Dormir en Osaka es mucho más barato de lo que esperábamos. Por un módico precio, hemos reservado un gran apartamento tradicional con bonitos muebles de madera oscura. Está escondido en unos callejones del barrio Sangenyashini. Cada vez que regresamos al apartamento, observamos el progreso de la floración de los cerezos de un parque infantil cercano. Aunque el alojamiento es barato, comer no es nada sencillo en comparación con las otras dos ciudades anteriores. Cenar en Osaka es una odisea; todo está reservado o sold out, así que la noche que tenemos pensado ir a un karaoke, acabamos en un restaurante coreano donde comemos bulgogi. En la mesa de al lado hay un cuarteto llamativo: una chica de pelo verde duerme sentada con la barbilla apoyada en el pecho, y el joven enfrente de ella se queda dormido a ratos. Los japoneses son capaces de conciliar el sueño en los lugares más insospechados. En el karaoke tenemos una habitación privada para nosotros. Los micrófonos producen una reverberación curiosa y hay numerosas luces de colores que iluminan las paredes insonorizadas. Entonamos como medianamente podemos canciones de Sinatra, Cohen, Dion, Lindenberg, Brel…


El 2 de abril, vamos con el tren de cercanías hasta Nara. El parque principal de la ciudad está repleto de ciervos y es uno de los más antiguos de Japón. En la religión sintoísta, los ciervos son los mensajeros de los dioses. Los turistas compran unas galletas de arroz para alimentarlos, pero como llegamos por la tarde, muchos ciervos ya están saturados y no pueden ni verlas. Los animales son tan mansos que se les puede acariciar sin problemas.
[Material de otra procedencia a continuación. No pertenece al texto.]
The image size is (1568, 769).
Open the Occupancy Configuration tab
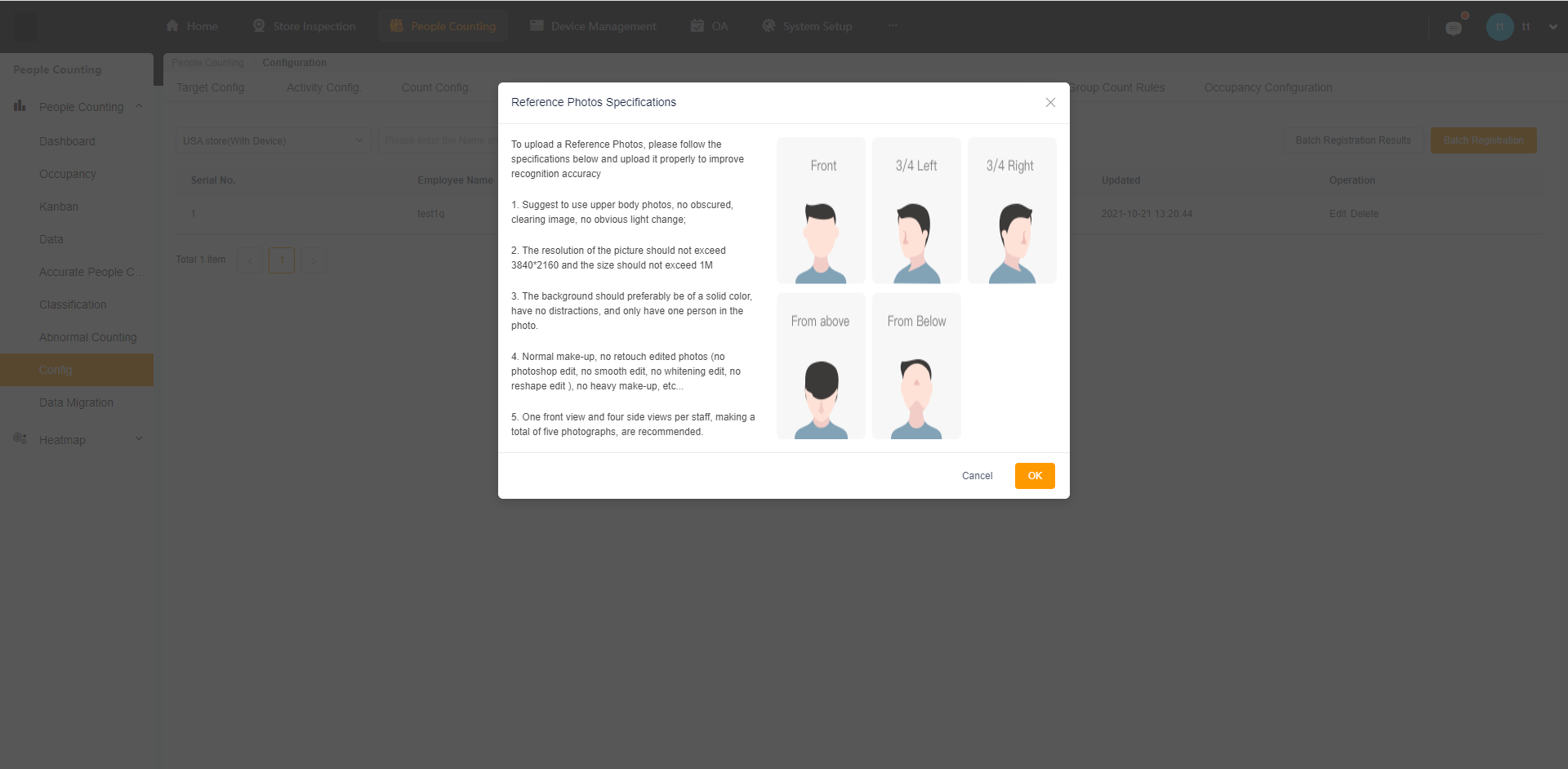pos(1267,87)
Hay una mujer japonesa de dudosa salud mental que atrae algunos ciervos con algo que lleva en el bolso, pero cuando estos se acercan casi lo suficiente para tocarla, la mujer se aleja y no les da nada. Quizás sufra de soledad y el único consuelo que encuentra es observar cómo los animales la siguen, aunque al final nunca llegue a tocarlos. Tomamos asiento en una ladera desde la que podemos contemplar el amplio manto rosa palo que tejen los cerezos en flor.
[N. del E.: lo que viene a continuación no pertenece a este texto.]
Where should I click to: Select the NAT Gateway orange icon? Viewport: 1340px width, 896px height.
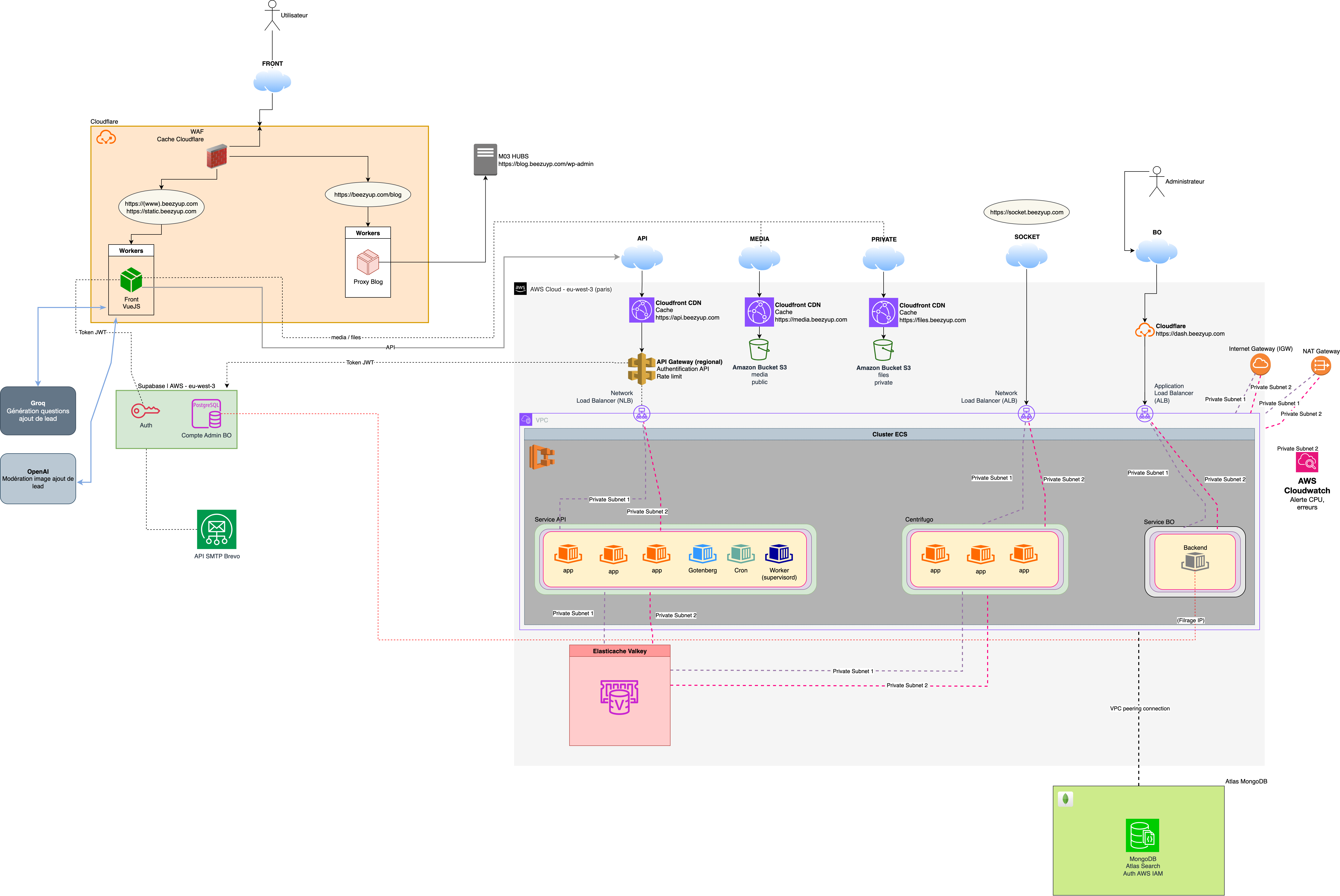[1321, 365]
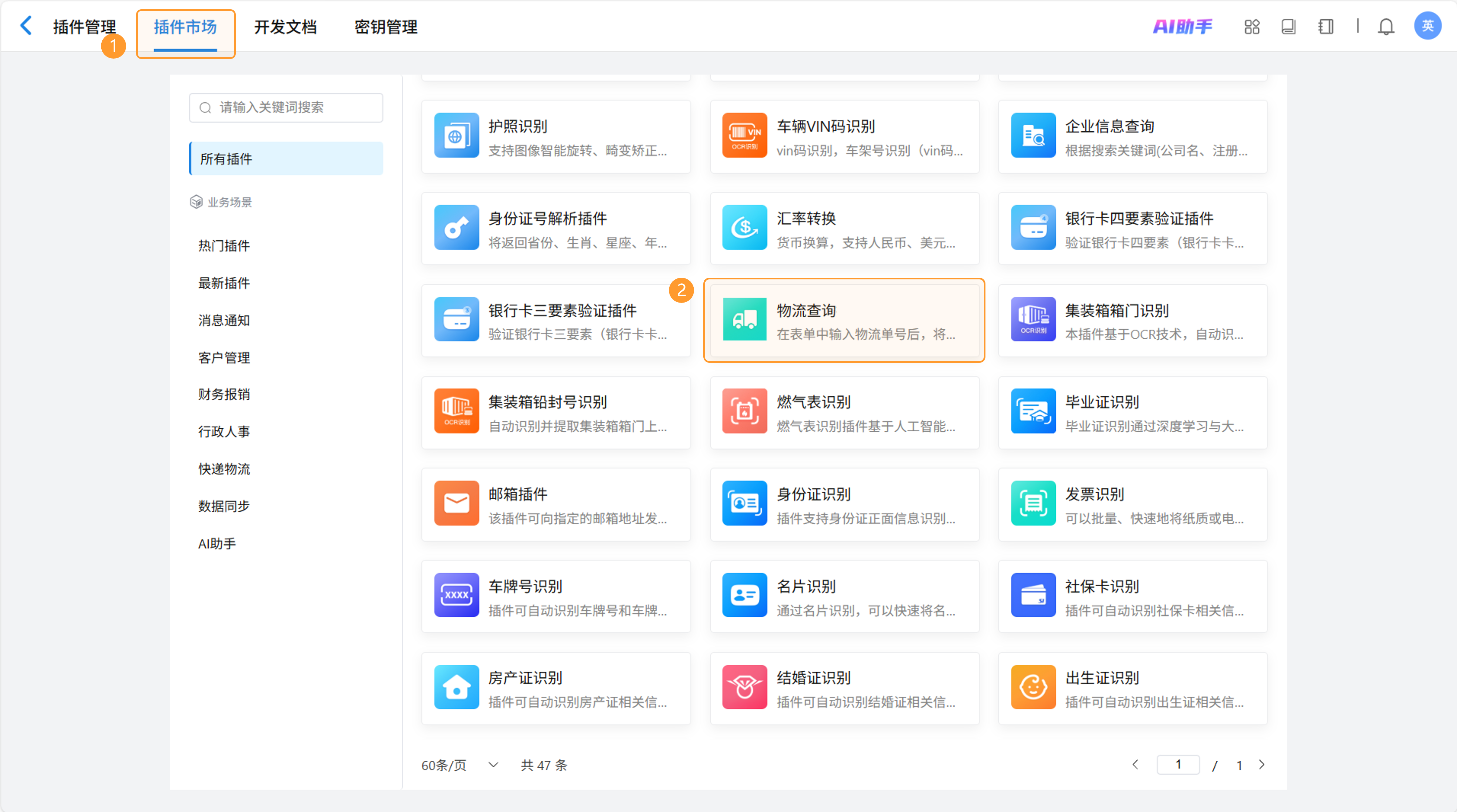Switch to the 开发文档 tab

[285, 26]
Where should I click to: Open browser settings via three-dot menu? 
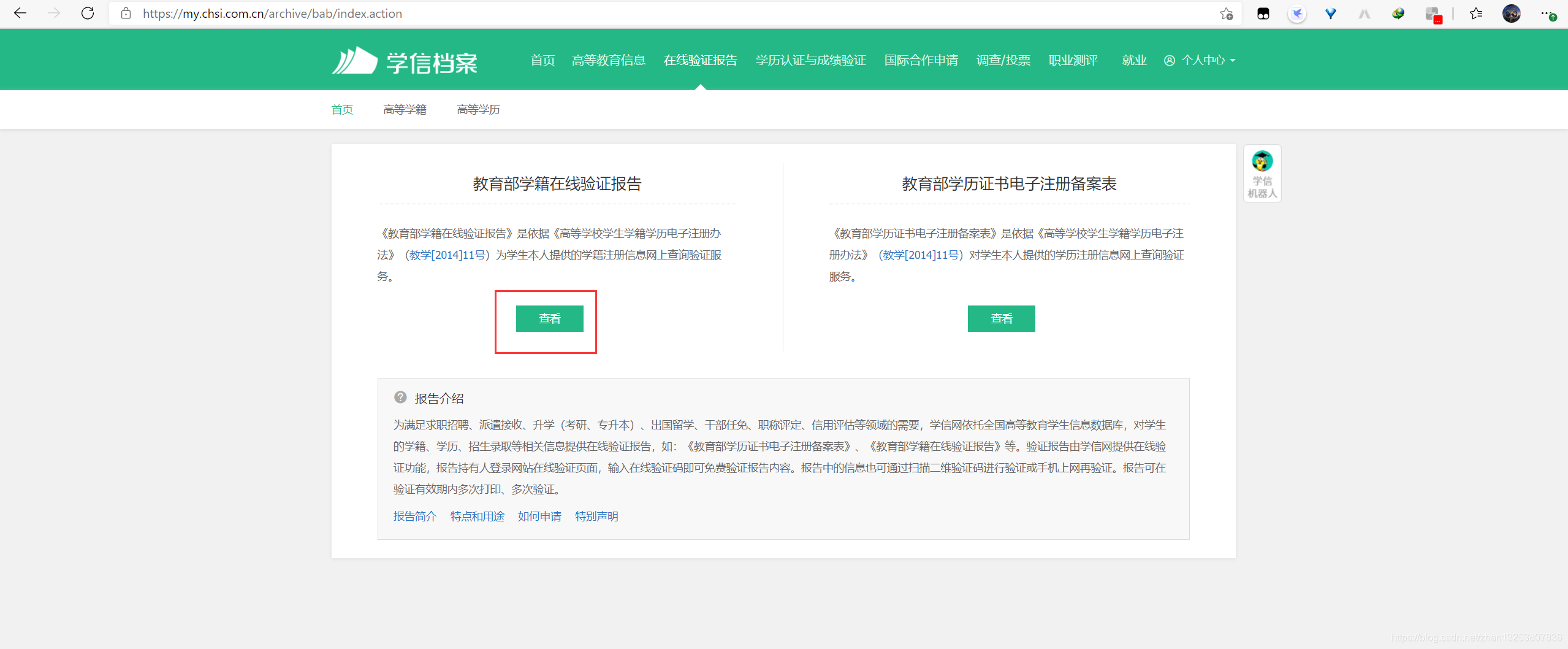[x=1547, y=13]
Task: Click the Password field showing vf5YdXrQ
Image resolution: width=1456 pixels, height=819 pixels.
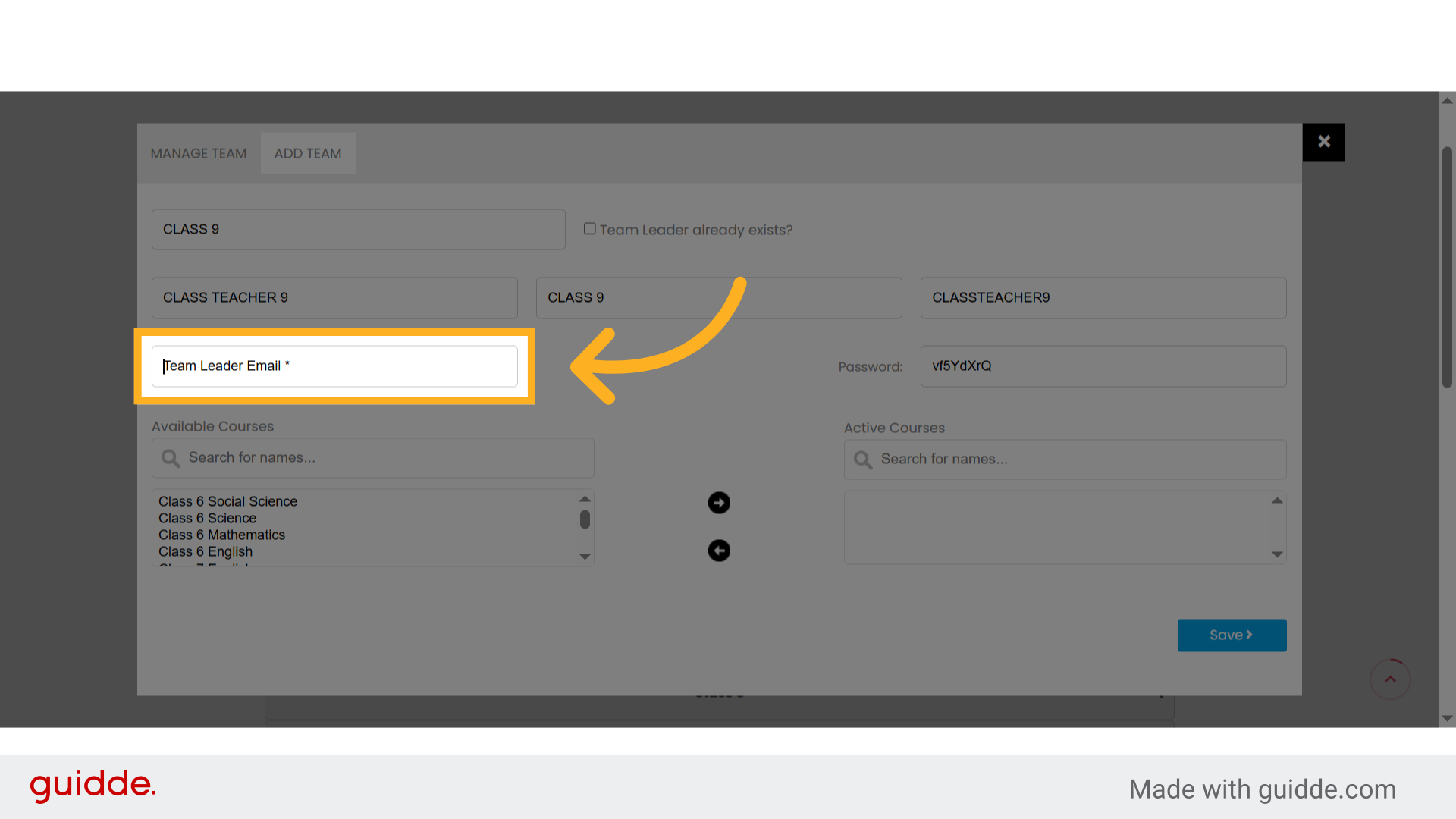Action: [1102, 366]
Cuando regresamos a Osaka, M. y yo recorremos Dotonbori y entramos a un par de tiendas de ropa de segunda mano, donde M. se compra dos chaquetas ―algo inusual debido a su altura―: una de T. Hilfiger con elementos de cuero y otra en un tono caldera que le recuerda a la chaqueta que River Phoenix llevaba en la película My private Idaho. La vida nocturna de Osaka ofrece atuendos interesantes, como el de un hombre que nos recuerda a un Johnny Depp japonés que entra con seguridad en uno de los ruidosos salones en los que se obtienen peluches con un gancho. Probamos el famoso okonomiyaki en un local en el que está permitido fumar. A nuestro lado hay una banda de metal cuyos integrantes son de lo más peculiares. Uno de ellos tiene tatuada hasta la calva y parece haber pasado una buena temporada en la cárcel. Otro de ellos repite con una voz graciosa las mismas banalidades una y otra vez, mientras que dos japoneses apenas pueden seguir la conversación (en inglés) por los efectos del alcohol. Tal es el nivel de ebriedad, que uno de los japoneses olvida el teléfono móvil encima de la mesa.
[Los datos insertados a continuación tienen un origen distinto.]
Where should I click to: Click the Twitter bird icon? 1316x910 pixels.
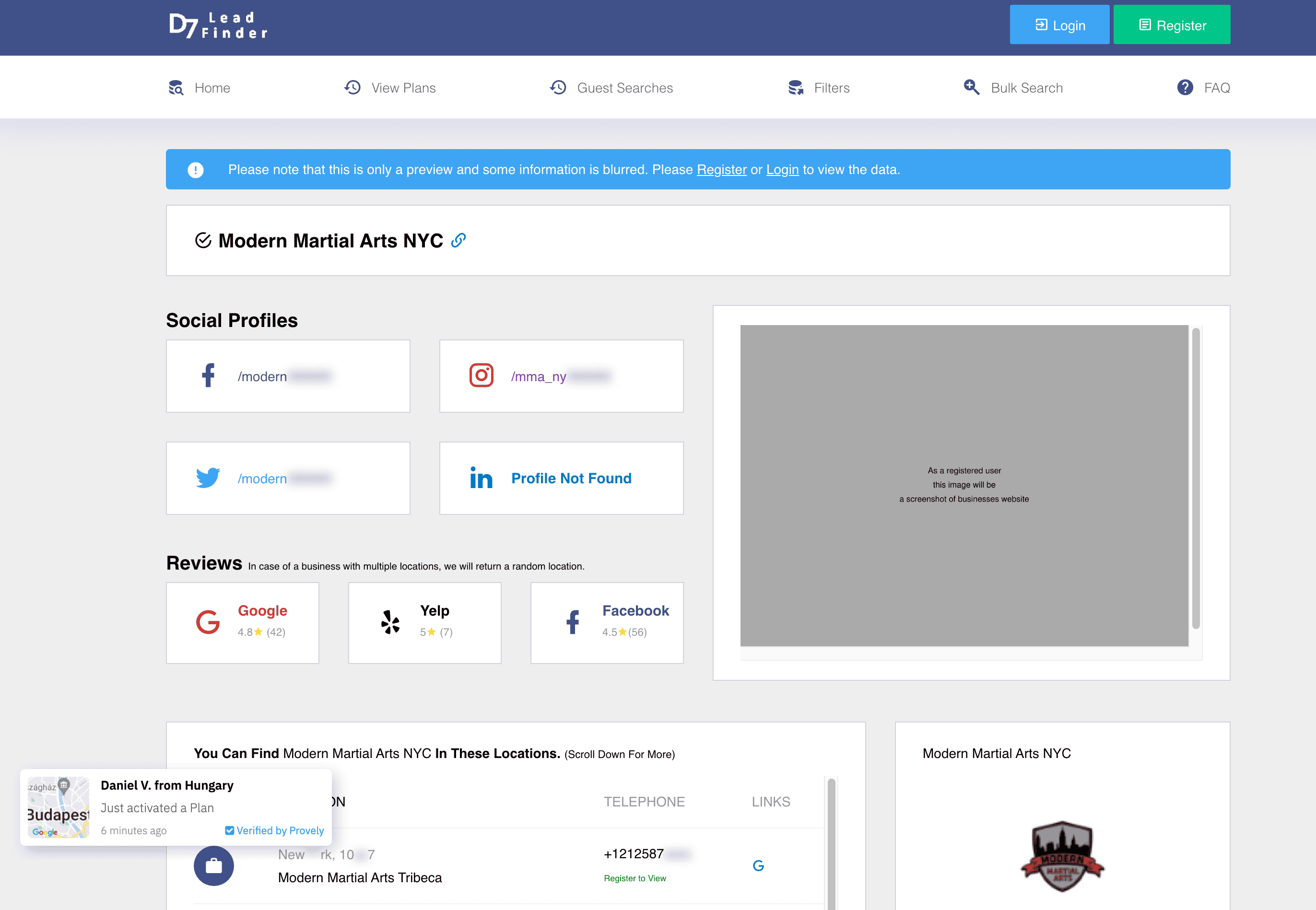[x=208, y=478]
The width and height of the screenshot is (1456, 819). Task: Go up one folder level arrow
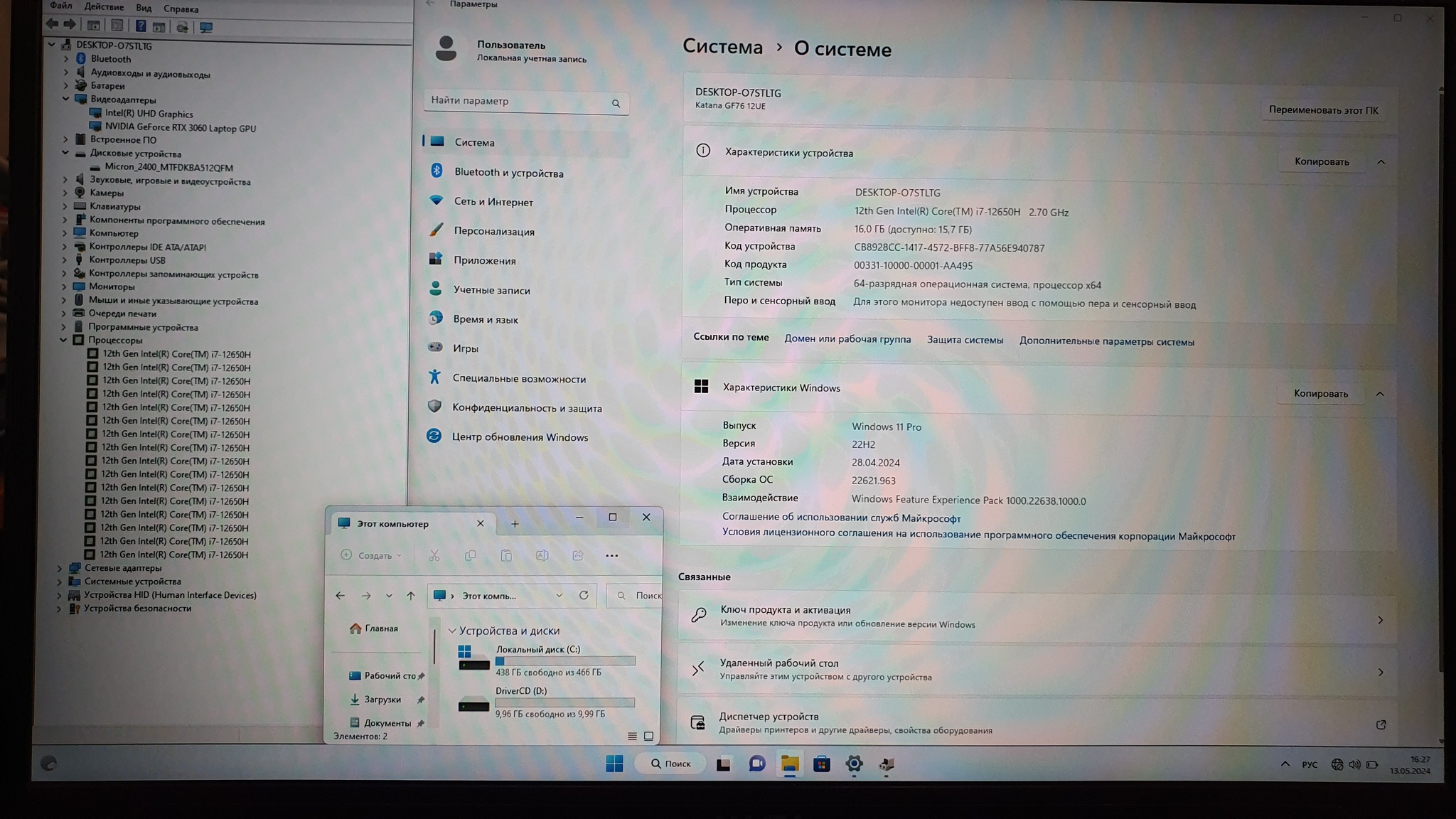pos(411,596)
En los jardines que rodean el castillo de Osaka, todos los cerezos han florecido. Hay charcos en el suelo como consecuencia de las lluvias del día anterior. El sol brilla con fuerza, por lo que muchas familias se han congregado para comer bajo la flor del árbol nacional. Es asombrosa la cantidad de caniches hay en este ciudad, seguramente por el parecido de la raza con un peluche. Algunos van vestidos con tutú o trajes apretados, mientras que otros llevan el pelaje tintado de colores llamativos, como fucsia o azul. Una pareja de enamorados extiende sus manos para hacer una foto mostrando sus anillos de compromiso frente a las flores abiertas de cerezo. En el santuario junto al castillo, una mujer obliga a un primate a hacer trucos delante de un público entusiasmado. El animal está atado a una correa y salta de un extremo a otro de una escalera portátil. Una vez terminado el espectáculo, la dueña se lleva al animal en brazos como si de un bebé se tratase.


Una mañana, compramos una esponjosa tarta de ichigo (fresa) en una pastelería cerca de nuestro apartamento. La componen varias capas de nata y bizcocho, y está coronada con una fresa perfecta. Por la noche, visitamos el club de jazz Overseas, en pleno centro financiero. Este local fue fundado por el pianista Hisayuki Terai, cuyo carácter retraído y silencioso nos recuerda al de un monje budista. Su mujer nos atiende con mucha amabilidad y entabla conversación con nosotros antes de que comience la actuación. Los dedos del pianista se desplazan por el teclado con una agilidad y delicadeza prodigiosa. Es aprendiz del famoso músico de jazz estadounidense Tommy Flanagan, de quien cuelga una fotografía en la pared. A Terai lo acompaña una chelista que pulsa las cuerdas de su instrumento con unas yemas curtidas a una velocidad increíble. Todas las piezas interpretadas giran en torno al leitmotiv de la primavera.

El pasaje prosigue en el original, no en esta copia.